DATA FOR ANALYSIS Start Marker

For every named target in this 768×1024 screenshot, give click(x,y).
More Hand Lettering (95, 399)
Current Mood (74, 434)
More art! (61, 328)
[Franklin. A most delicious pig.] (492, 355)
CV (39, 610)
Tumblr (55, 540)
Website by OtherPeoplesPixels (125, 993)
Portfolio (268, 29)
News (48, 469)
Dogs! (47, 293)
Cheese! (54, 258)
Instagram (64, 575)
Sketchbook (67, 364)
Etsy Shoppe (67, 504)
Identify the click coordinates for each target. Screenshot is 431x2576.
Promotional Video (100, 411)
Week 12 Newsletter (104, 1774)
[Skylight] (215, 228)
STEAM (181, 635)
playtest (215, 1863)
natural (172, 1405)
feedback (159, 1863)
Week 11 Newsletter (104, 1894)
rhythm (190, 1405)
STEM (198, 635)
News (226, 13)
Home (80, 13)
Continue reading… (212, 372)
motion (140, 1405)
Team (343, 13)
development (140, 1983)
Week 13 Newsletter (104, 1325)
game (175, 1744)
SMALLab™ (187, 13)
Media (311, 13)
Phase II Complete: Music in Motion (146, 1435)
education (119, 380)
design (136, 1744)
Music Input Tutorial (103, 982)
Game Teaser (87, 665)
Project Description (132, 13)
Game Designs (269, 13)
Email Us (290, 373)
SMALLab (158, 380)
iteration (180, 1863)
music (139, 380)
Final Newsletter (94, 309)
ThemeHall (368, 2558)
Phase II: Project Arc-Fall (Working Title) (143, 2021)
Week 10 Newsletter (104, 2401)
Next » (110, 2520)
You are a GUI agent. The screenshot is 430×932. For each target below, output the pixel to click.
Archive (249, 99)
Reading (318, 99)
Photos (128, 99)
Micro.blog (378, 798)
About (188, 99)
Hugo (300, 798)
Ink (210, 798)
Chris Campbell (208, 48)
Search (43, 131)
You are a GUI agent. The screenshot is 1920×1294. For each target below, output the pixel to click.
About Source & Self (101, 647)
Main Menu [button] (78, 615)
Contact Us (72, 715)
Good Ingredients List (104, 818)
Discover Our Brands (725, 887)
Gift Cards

DATA FOR ANALYSIS End Marker

• YOUR OBJECTIVE:
Word for word, restate the lines from the one holding "motion (140, 1405)" to the last line of the records.

• EXERCISE OUTPUT:
motion (140, 1405)
Team (343, 13)
development (140, 1983)
Week 13 Newsletter (104, 1325)
game (175, 1744)
SMALLab™ (187, 13)
Media (311, 13)
Phase II Complete: Music in Motion (146, 1435)
education (119, 380)
design (136, 1744)
Music Input Tutorial (103, 982)
Game Teaser (87, 665)
Project Description (132, 13)
Game Designs (269, 13)
Email Us (290, 373)
SMALLab (158, 380)
iteration (180, 1863)
music (139, 380)
Final Newsletter (94, 309)
ThemeHall (368, 2558)
Phase II: Project Arc-Fall (Working Title) (143, 2021)
Week 10 Newsletter (104, 2401)
Next » (110, 2520)
You are a GUI agent. The screenshot is 430×932. For each target below, output the pixel to click.
Archive (249, 99)
Reading (318, 99)
Photos (128, 99)
Micro.blog (378, 798)
About (188, 99)
Hugo (300, 798)
Ink (210, 798)
Chris Campbell (208, 48)
Search (43, 131)
You are a GUI agent. The screenshot is 1920×1294. For each target below, output the pixel to click.
About Source & Self (101, 647)
Main Menu [button] (78, 615)
Contact Us (72, 715)
Good Ingredients List (104, 818)
Discover Our Brands (725, 887)
Gift Cards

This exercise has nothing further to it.